4.2 Measures of Central Tendency and Spread

Consider the following numerical data (which represents either a sample or a whole population):
10, 20, 20, 20, 30, 30, 40, 50, 70, 70, 80

The total number of entries is $n=11$. To properly describe this dataset, we use 3 measures of central tendency and 3 measures of spread. The central tendency measures indicate a representative central value, while the spread measures indicate how dispersed the data is.

1. Measures of Central Tendency (The 3 M's)

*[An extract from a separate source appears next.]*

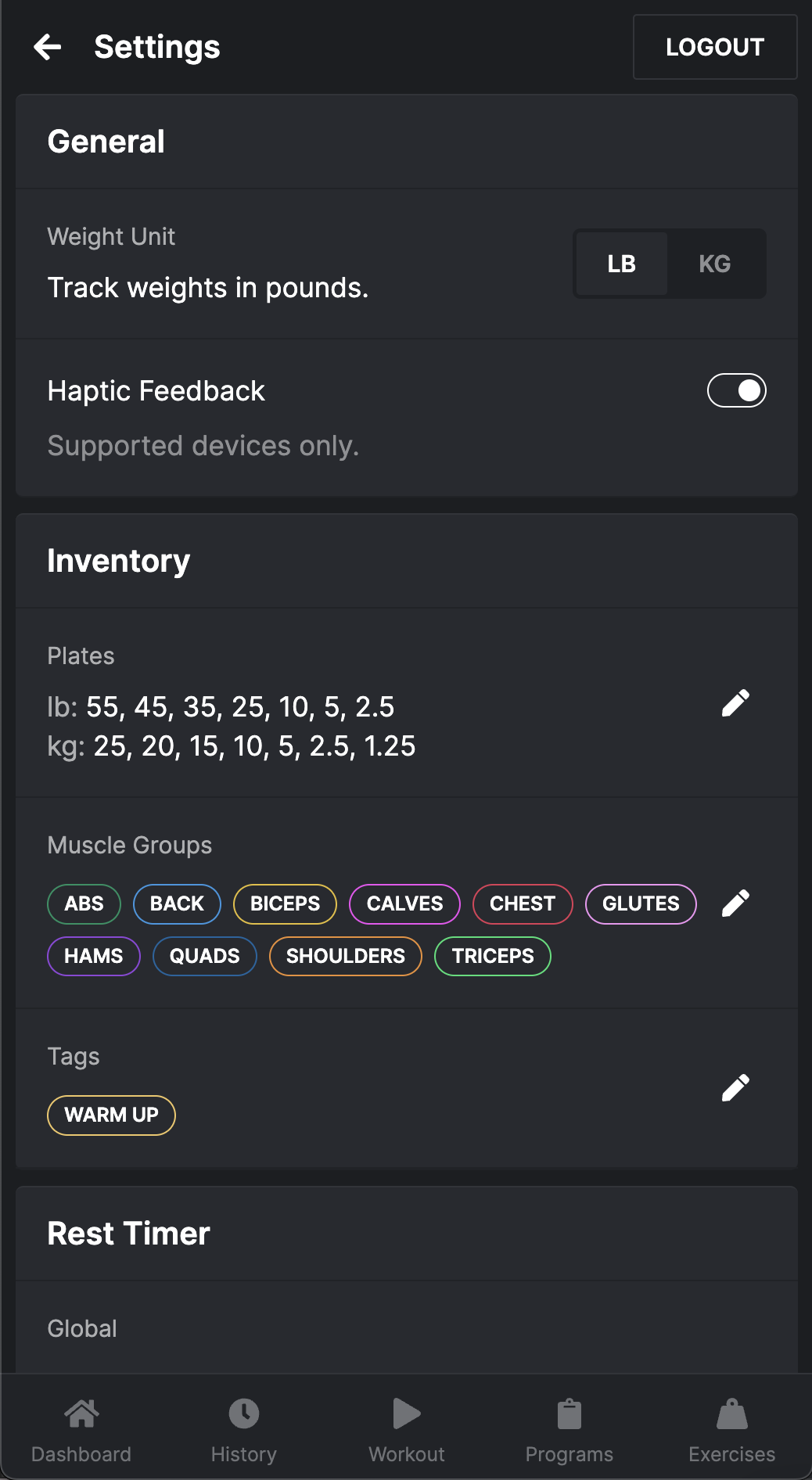
Task: Switch weight unit to KG
Action: [x=715, y=264]
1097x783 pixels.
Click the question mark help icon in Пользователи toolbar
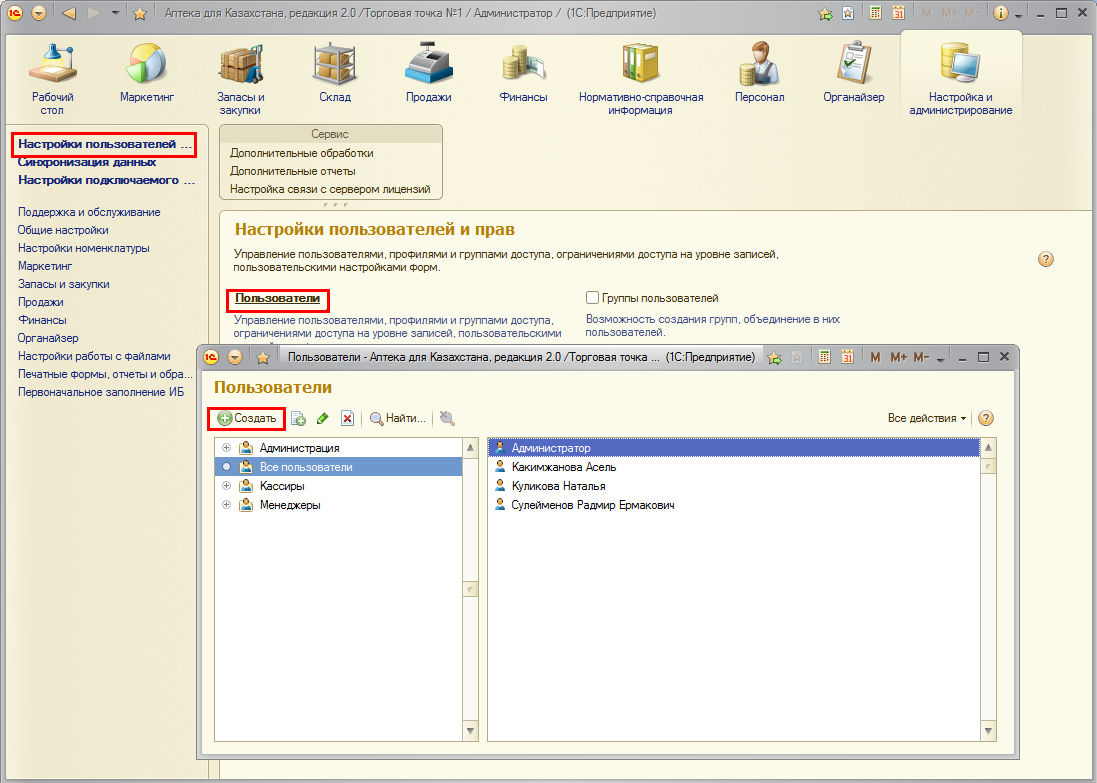click(x=985, y=418)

A) MEAN: The sum of all values divided by $n$.
$$\text{mean} = \dfrac{10+20+20+20+30+30+40+50+70+70+80}{11} = \mathbf{40}$$

B) MODE: The most frequent value.
Here, $\text{mode} = \mathbf{20}$.

C) MEDIAN: The value in the middle (provided they have been placed in ascending order).
Here, it is the sixth number in the ordered list: $\text{median} = \mathbf{30}$.

NOTICE & NOTATION

Calculating the Median Position:
The median is not simply the $\dfrac{n}{2}$-th entry as one might expect. Instead, the median corresponds to the $\dfrac{n+1}{2}$-th entry.
  • If $n=11$, the median is the $\dfrac{11+1}{2} = 6^{\text{th}}$ entry.
  • For an even number of data, the median is the mean of the two middle values. For example, if $n=10$, $\dfrac{10+1}{2} = 5.5$. Thus, the median is the mean of the $5^{\text{th}}$ and $6^{\text{th}}$ entries.

Standard Variables:
  • The median is also denoted by $Q_2$.
  • The mean is denoted by the Greek letter $\mu$ for an entire population, or by the Latin letter $\bar{x}$ for a sample.
  • Formula for the mean: $\mu = \dfrac{\sum x_i}{n}$.

EXAMPLE 1

a) Find the integers $a \le b \le c$, given that mean = 4, mode = 5, and median = 5.
  • The median implies that $b=5$.
  • The mode implies that also $c=5$.
  • Using the mean formula:
$$\begin{aligned} \dfrac{a+5+5}{3} &= 4 \\ a+10 &= 12 \\ a &= 2 \end{aligned}$$
Therefore, the numbers are $\mathbf{2, 5, 5}$.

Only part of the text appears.